Dragoș Nicolae Dima (born 30 July 1979 in Focșani) is a Romanian former rugby union prop and current coach.

Dima spent his entire club career in France, playing for Castres Olympique (1999/02), Stade Toulousain (2002/05), Villefranchois (2005/06), Section Paloise (2006/08), US Orthez (2008/09), Oloron (2009/10) and Blagnac (2010/11). He was the assistant coach of Angers in the 2013/14 season

He has 39 caps for Romania, from 1999 to 2011, scoring 2 tries, 10 points on aggregate. He had his debut for the "Oaks" at the 1999 Rugby World Cup, playing in three games as a substitute but without scoring. He would be called again for the 2011 Rugby World Cup, but this time he didn't play.

Dima comes from a sporting family. His mother Constanța was a volleyball player and his father Costică a former Greco-Roman wrestler.

----------

Complete the following:
a) Repeat everything in the biography from "Dragoș Nicolae Dima" down to "he didn't play.".
b) Swap "Instruction" for "Command" in the entries, covering everything from the first entry down to the line containing "(x=1394, y=46)", and leave all else unchanged.
The biography and the entries have no connection to each other.

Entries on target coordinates
----------

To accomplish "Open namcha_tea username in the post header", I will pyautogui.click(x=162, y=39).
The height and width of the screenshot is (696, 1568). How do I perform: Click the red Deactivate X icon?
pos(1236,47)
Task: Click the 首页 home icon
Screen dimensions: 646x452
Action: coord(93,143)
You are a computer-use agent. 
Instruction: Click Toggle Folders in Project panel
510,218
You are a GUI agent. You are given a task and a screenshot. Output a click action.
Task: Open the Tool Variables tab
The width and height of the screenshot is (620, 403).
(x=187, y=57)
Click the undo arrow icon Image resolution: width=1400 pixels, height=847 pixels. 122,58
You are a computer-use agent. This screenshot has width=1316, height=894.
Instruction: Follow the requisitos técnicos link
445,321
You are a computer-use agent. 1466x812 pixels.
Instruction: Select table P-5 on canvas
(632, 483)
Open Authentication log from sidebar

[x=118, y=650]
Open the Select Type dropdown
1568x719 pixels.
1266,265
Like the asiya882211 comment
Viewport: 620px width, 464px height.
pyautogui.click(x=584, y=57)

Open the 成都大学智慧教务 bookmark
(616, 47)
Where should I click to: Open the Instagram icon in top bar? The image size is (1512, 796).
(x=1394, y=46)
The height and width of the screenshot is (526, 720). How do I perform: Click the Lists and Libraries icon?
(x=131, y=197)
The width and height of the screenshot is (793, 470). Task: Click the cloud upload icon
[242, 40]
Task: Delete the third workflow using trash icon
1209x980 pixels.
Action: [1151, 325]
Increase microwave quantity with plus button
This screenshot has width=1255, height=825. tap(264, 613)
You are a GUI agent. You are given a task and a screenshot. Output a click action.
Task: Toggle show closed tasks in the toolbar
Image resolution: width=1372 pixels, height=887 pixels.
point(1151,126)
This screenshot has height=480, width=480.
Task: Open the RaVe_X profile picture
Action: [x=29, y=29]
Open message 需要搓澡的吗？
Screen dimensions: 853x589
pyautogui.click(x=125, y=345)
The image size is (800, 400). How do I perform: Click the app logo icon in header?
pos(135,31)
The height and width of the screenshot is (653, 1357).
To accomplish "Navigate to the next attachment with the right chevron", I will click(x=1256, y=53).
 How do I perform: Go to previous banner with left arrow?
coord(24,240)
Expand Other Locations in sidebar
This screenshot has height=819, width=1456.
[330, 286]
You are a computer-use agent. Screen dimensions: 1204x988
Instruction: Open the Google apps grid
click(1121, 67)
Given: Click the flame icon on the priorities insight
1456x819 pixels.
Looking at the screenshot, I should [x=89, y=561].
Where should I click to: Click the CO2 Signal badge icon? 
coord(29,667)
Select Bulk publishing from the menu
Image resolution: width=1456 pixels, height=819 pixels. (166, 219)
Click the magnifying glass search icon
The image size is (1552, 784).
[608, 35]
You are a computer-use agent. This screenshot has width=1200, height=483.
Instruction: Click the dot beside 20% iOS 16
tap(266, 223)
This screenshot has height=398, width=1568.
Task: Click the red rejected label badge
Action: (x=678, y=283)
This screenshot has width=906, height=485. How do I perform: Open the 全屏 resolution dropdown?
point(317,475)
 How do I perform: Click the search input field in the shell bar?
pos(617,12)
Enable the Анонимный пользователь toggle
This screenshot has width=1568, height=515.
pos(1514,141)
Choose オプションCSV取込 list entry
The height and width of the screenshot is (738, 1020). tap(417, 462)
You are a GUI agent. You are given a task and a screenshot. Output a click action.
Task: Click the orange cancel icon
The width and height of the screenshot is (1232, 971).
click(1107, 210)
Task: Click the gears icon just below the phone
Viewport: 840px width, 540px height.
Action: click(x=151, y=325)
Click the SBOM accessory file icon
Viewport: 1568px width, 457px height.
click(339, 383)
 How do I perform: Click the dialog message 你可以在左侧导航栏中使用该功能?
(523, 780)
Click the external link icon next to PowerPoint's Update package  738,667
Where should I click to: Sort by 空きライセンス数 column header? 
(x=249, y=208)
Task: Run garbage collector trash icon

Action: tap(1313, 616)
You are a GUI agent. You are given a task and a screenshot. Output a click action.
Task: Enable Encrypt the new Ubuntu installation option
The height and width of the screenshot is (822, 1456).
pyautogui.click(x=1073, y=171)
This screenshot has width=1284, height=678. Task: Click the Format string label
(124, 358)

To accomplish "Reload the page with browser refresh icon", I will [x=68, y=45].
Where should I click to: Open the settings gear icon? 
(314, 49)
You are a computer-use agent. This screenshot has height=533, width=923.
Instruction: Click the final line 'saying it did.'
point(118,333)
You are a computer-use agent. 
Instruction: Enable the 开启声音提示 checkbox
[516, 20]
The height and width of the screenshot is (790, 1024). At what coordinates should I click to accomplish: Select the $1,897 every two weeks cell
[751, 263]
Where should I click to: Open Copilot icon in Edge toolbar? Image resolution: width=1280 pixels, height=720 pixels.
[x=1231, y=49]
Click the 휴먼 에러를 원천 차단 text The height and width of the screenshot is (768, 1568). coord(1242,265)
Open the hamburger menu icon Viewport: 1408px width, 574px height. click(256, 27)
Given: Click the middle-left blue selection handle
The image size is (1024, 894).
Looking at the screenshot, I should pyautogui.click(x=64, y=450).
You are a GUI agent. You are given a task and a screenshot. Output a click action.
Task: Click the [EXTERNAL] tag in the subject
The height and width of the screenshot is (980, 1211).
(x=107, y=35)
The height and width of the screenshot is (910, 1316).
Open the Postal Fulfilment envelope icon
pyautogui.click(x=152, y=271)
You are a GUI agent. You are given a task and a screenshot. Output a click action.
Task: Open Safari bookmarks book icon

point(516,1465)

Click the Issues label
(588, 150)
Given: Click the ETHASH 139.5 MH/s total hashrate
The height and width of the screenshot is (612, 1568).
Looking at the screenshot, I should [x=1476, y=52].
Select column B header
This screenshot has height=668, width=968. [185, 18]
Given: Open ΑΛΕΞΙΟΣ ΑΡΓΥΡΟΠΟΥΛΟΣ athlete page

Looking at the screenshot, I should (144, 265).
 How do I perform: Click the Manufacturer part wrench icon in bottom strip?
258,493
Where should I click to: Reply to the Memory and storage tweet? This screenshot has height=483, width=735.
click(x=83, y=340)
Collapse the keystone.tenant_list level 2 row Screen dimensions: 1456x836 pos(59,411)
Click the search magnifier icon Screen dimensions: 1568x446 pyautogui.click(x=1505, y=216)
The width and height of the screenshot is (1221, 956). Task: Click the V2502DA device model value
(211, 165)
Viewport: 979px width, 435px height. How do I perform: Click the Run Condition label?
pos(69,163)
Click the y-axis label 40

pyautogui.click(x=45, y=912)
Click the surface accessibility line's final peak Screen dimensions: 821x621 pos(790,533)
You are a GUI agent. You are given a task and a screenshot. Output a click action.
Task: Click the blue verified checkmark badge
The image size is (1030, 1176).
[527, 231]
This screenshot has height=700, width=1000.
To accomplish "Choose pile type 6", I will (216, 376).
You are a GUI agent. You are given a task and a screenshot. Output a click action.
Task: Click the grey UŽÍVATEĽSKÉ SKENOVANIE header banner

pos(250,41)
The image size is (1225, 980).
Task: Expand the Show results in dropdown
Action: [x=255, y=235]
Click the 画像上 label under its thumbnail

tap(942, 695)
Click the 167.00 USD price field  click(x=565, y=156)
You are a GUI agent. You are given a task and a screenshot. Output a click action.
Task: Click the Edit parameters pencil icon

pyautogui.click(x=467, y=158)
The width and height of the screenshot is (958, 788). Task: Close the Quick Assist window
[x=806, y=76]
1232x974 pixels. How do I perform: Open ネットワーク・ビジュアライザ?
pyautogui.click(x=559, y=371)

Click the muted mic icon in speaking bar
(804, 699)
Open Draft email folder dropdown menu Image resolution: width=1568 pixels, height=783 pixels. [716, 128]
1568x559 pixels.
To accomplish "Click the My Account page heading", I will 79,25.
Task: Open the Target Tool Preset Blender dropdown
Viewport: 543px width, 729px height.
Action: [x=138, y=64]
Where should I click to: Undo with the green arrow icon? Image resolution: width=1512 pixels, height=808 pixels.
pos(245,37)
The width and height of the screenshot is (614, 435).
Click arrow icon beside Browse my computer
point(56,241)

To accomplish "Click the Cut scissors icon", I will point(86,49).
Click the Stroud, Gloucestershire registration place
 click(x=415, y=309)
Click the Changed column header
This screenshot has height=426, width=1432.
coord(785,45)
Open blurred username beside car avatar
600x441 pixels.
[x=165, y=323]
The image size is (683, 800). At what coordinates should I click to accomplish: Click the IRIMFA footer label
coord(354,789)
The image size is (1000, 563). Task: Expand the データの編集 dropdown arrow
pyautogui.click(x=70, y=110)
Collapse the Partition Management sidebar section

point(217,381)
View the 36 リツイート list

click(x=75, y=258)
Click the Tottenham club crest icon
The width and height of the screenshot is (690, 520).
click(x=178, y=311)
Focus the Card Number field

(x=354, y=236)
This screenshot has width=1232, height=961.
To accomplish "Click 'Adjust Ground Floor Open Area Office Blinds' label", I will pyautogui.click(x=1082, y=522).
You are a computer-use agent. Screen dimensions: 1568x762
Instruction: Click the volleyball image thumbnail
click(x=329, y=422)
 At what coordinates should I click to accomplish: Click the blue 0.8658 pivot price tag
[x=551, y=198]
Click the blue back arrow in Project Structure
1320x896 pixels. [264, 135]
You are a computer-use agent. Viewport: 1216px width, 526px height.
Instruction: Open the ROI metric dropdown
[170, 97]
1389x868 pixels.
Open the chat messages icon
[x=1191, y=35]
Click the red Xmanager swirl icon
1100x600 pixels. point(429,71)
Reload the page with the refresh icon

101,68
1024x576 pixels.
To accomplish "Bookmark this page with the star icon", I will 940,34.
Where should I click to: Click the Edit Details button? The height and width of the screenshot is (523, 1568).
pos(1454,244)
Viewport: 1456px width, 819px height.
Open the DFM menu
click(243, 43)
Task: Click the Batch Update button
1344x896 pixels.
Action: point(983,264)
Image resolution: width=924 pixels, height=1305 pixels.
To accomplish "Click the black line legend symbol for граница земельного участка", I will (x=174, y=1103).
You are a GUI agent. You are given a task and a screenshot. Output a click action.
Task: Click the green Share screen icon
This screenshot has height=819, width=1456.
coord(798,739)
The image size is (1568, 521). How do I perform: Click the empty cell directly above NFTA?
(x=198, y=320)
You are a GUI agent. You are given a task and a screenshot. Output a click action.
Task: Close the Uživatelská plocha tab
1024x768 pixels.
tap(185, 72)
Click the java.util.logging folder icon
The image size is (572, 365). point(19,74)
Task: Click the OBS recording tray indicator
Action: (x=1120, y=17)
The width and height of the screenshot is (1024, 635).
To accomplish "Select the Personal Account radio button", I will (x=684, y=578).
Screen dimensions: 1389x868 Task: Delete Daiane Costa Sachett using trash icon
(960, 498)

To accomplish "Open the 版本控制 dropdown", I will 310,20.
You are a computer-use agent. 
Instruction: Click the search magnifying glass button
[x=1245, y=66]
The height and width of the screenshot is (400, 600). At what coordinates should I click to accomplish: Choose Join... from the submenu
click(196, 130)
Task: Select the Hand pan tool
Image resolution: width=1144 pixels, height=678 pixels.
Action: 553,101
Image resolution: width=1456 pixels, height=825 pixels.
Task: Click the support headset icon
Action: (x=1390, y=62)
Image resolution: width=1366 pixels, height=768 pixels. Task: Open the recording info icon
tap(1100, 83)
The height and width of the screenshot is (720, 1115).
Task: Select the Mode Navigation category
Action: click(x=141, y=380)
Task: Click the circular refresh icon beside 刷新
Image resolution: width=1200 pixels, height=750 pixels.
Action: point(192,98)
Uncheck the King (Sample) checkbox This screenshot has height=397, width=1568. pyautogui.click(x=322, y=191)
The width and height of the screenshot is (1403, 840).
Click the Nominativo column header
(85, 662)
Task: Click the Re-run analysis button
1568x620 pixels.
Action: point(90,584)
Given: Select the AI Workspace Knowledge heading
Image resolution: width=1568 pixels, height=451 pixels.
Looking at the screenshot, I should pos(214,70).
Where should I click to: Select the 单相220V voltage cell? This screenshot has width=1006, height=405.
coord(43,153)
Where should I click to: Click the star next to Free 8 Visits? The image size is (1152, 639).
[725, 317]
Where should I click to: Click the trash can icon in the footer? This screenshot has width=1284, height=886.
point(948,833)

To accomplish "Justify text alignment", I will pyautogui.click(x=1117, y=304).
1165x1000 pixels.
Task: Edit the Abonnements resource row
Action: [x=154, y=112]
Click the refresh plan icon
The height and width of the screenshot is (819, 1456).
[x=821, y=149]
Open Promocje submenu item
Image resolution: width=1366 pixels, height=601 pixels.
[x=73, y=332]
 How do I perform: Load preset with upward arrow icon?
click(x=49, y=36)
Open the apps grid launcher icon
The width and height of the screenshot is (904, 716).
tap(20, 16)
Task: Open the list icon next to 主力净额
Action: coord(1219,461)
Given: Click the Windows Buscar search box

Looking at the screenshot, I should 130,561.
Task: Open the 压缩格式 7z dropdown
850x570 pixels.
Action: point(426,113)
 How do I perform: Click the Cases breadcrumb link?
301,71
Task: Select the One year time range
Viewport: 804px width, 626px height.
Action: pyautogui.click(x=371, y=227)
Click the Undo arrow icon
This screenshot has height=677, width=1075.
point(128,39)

----------

Problem solutions:
a)
Dragoș Nicolae Dima (born 30 July 1979 in Focșani) is a Romanian former rugby union prop and current coach.

Dima spent his entire club career in France, playing for Castres Olympique (1999/02), Stade Toulousain (2002/05), Villefranchois (2005/06), Section Paloise (2006/08), US Orthez (2008/09), Oloron (2009/10) and Blagnac (2010/11). He was the assistant coach of Angers in the 2013/14 season

He has 39 caps for Romania, from 1999 to 2011, scoring 2 tries, 10 points on aggregate. He had his debut for the "Oaks" at the 1999 Rugby World Cup, playing in three games as a substitute but without scoring. He would be called again for the 2011 Rugby World Cup, but this time he didn't play.

b)
To accomplish "Open namcha_tea username in the post header", I will pyautogui.click(x=162, y=39).
The height and width of the screenshot is (696, 1568). How do I perform: Click the red Deactivate X icon?
pos(1236,47)
Task: Click the 首页 home icon
Screen dimensions: 646x452
Action: coord(93,143)
You are a computer-use agent. 
Command: Click Toggle Folders in Project panel
510,218
You are a GUI agent. You are given a task and a screenshot. Output a click action.
Task: Open the Tool Variables tab
The width and height of the screenshot is (620, 403).
(x=187, y=57)
Click the undo arrow icon Image resolution: width=1400 pixels, height=847 pixels. 122,58
You are a computer-use agent. This screenshot has width=1316, height=894.
Command: Follow the requisitos técnicos link
445,321
You are a computer-use agent. 1466x812 pixels.
Command: Select table P-5 on canvas
(632, 483)
Open Authentication log from sidebar

[x=118, y=650]
Open the Select Type dropdown
1568x719 pixels.
1266,265
Like the asiya882211 comment
Viewport: 620px width, 464px height.
pyautogui.click(x=584, y=57)

Open the 成都大学智慧教务 bookmark
(616, 47)
Where should I click to: Open the Instagram icon in top bar? The image size is (1512, 796).
(x=1394, y=46)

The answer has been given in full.